◆ **What this task involves**:
Write out again everything from the line containing "Task: View edit history via the Edited label" down to the line containing "This screenshot has width=982, height=1024.", substituting "schedule" for "timetable" and changing nothing else.

..........

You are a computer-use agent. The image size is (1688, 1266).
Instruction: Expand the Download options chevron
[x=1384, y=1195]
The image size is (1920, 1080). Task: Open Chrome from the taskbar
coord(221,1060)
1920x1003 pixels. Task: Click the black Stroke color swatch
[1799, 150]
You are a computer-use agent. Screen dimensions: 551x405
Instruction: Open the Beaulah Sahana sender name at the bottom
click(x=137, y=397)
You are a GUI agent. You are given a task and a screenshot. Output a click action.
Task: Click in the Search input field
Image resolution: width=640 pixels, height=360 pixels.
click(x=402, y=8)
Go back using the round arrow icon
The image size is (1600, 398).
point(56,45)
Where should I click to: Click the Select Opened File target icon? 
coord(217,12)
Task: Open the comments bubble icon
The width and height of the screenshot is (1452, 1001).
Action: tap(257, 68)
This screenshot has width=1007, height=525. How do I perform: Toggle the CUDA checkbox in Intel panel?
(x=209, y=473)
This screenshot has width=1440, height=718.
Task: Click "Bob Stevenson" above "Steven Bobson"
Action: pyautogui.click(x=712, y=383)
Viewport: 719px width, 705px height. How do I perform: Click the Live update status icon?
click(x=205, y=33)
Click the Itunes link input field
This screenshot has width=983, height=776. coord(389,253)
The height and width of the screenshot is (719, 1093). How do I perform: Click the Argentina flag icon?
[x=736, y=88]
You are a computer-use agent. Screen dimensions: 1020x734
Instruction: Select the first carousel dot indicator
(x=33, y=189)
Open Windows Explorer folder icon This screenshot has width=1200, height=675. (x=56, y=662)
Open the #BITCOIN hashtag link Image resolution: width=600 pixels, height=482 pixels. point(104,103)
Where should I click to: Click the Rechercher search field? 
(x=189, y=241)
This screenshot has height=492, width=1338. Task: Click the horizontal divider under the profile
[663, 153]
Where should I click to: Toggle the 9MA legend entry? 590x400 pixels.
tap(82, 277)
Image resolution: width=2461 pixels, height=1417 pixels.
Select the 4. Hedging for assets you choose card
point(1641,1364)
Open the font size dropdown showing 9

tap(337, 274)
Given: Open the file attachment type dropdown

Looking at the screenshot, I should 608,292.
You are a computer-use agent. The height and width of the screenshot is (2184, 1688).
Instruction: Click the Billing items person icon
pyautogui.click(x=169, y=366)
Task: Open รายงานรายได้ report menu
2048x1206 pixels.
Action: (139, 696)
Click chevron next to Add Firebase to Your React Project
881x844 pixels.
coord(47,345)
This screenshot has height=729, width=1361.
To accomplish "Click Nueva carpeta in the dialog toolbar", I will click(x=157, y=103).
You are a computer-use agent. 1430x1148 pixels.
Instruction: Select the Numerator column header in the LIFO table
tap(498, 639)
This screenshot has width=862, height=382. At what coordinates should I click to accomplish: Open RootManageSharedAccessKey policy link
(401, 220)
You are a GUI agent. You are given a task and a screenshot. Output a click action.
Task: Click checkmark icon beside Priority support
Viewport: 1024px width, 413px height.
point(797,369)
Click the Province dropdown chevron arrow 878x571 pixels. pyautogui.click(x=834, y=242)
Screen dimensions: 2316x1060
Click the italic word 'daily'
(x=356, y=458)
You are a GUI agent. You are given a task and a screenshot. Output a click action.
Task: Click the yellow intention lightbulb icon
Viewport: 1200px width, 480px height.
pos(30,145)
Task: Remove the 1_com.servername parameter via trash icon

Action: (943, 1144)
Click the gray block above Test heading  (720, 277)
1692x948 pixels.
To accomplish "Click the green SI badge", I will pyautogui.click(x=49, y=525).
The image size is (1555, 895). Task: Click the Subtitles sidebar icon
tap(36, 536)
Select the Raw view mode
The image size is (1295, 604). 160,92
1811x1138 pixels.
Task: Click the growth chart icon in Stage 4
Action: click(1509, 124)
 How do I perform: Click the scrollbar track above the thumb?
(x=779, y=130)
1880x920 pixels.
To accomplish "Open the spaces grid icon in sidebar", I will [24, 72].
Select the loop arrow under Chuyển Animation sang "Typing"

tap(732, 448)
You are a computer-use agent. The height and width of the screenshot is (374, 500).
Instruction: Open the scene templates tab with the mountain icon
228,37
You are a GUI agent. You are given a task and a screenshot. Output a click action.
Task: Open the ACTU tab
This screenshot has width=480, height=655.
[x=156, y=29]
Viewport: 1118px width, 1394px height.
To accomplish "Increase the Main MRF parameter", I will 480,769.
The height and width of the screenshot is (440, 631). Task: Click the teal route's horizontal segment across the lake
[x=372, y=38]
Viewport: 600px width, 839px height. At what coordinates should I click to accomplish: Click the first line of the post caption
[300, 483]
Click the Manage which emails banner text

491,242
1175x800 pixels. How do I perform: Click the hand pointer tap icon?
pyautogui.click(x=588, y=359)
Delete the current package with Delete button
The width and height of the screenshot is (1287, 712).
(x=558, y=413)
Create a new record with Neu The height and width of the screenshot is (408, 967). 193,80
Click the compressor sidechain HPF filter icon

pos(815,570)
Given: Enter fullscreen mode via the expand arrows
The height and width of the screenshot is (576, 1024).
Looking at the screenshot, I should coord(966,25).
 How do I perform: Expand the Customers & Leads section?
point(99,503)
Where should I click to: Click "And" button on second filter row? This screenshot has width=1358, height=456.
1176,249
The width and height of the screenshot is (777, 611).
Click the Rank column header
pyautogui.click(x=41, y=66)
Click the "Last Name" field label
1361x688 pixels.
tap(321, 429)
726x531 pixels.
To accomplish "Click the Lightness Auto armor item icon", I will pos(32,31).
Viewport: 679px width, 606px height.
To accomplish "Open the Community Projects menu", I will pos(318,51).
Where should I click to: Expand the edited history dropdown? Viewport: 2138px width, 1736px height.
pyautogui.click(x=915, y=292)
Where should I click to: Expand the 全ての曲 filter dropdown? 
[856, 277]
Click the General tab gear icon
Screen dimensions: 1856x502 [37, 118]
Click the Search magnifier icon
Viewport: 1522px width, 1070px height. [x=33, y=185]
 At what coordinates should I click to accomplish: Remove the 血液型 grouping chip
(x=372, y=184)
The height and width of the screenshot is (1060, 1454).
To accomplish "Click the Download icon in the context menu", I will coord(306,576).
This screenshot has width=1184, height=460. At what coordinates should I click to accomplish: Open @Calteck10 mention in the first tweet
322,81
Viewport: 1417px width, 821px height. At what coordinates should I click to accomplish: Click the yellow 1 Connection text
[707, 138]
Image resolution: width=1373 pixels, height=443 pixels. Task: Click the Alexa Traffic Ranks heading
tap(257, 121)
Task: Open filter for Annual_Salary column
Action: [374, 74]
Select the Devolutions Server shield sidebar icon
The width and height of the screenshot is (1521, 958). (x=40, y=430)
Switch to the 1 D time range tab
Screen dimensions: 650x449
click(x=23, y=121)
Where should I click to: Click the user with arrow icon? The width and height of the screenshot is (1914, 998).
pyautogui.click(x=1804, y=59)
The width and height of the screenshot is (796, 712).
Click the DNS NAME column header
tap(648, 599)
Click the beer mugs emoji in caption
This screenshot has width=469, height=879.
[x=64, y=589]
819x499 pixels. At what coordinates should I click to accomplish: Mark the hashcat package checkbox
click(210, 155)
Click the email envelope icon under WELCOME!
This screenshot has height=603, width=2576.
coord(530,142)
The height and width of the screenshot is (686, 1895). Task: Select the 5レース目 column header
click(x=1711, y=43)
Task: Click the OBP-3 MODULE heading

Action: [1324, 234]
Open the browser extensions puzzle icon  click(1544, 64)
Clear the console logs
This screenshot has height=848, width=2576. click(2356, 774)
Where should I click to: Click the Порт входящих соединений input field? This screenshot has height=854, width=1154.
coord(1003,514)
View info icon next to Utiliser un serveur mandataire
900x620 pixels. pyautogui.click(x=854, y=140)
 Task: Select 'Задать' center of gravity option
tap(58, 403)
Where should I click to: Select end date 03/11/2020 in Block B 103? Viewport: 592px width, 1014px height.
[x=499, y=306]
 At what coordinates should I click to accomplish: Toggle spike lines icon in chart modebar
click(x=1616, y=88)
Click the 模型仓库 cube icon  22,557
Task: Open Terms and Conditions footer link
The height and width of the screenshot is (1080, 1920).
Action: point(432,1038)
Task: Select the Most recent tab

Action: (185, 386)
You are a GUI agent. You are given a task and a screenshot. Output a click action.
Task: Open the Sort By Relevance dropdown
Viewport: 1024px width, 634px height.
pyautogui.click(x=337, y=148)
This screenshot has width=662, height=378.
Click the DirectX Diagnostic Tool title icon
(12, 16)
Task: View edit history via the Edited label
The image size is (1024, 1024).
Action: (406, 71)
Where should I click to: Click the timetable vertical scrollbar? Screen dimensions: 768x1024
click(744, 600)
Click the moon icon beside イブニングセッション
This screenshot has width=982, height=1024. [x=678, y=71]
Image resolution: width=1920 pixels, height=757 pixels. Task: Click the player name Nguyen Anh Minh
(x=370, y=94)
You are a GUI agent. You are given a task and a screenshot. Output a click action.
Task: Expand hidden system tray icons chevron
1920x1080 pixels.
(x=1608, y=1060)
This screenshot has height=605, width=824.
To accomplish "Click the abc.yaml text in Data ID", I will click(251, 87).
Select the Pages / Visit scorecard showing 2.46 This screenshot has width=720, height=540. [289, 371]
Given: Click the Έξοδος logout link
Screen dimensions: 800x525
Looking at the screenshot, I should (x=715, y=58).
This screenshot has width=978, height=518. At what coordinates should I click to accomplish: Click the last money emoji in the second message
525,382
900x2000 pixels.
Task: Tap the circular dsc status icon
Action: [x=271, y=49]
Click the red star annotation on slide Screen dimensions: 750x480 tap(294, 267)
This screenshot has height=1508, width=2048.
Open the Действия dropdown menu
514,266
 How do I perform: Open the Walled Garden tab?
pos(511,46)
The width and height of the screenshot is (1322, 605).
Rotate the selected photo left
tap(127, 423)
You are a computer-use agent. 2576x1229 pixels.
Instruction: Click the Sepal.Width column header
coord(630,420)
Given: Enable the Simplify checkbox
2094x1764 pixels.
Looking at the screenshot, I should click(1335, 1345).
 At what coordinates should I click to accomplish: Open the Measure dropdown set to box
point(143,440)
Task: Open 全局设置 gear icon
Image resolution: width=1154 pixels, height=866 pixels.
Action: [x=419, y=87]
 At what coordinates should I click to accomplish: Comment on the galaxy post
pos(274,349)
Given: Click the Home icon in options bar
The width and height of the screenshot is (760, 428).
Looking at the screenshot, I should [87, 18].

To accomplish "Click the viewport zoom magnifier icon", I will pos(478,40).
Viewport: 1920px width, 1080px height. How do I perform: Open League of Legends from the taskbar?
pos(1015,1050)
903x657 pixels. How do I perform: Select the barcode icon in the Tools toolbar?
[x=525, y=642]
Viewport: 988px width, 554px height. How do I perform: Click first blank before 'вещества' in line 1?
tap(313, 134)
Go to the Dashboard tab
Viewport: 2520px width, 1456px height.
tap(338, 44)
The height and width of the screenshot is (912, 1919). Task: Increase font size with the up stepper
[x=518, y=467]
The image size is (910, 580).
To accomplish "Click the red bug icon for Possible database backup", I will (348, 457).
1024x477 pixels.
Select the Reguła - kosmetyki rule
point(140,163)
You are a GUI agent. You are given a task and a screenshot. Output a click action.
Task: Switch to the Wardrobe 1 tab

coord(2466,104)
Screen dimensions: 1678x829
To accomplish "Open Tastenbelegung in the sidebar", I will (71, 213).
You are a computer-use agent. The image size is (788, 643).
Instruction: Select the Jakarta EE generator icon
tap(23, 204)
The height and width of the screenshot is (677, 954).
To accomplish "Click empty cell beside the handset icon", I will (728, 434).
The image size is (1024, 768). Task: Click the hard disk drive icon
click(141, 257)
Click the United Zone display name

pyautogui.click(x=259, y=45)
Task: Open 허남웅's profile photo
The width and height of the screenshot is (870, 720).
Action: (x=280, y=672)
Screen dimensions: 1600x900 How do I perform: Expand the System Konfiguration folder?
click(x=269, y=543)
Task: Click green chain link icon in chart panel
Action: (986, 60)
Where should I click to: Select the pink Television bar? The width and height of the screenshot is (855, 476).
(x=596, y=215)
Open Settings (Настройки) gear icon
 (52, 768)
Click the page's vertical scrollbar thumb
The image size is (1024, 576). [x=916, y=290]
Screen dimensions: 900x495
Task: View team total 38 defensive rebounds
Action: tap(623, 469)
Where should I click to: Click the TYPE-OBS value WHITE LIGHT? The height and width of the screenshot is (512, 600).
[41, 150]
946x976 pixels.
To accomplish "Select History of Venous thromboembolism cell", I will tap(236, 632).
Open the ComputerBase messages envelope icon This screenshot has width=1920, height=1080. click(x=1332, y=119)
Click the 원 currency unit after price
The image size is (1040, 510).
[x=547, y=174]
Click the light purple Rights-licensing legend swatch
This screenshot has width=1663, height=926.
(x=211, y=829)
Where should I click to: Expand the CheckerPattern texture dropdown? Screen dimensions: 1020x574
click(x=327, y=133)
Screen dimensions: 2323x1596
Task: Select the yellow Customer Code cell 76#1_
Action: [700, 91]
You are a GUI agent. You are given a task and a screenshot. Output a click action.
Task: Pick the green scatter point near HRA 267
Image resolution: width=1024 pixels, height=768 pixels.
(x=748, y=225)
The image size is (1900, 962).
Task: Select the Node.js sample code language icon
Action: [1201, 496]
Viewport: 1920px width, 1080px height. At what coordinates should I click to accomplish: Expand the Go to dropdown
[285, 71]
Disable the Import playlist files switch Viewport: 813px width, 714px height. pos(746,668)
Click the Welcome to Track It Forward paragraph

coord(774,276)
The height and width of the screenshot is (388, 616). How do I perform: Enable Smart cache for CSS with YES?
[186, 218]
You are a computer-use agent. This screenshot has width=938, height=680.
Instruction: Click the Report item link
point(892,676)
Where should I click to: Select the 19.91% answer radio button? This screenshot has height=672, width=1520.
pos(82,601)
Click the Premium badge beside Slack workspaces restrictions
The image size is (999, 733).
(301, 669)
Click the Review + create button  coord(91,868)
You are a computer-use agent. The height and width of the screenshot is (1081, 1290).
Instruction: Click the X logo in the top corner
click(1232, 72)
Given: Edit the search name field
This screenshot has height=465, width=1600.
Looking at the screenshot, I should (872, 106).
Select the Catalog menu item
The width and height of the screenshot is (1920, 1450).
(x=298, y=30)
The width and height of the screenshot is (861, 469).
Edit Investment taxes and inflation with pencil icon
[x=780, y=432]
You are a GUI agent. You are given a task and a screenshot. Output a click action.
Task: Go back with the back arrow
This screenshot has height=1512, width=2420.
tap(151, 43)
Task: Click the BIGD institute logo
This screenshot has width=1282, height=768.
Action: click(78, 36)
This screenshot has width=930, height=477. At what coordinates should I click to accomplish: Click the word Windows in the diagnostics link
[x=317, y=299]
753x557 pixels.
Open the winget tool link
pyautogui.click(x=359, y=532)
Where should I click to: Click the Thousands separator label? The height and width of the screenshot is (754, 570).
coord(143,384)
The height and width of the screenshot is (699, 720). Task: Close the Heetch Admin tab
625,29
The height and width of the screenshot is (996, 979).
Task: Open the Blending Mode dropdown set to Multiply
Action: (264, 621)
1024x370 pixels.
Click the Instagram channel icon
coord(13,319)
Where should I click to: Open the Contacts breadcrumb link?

..........

◆ **Answer for this exercise**:
Task: View edit history via the Edited label
The image size is (1024, 1024).
Action: (406, 71)
Where should I click to: Click the schedule vertical scrollbar? Screen dimensions: 768x1024
click(744, 600)
Click the moon icon beside イブニングセッション
This screenshot has width=982, height=1024. [x=678, y=71]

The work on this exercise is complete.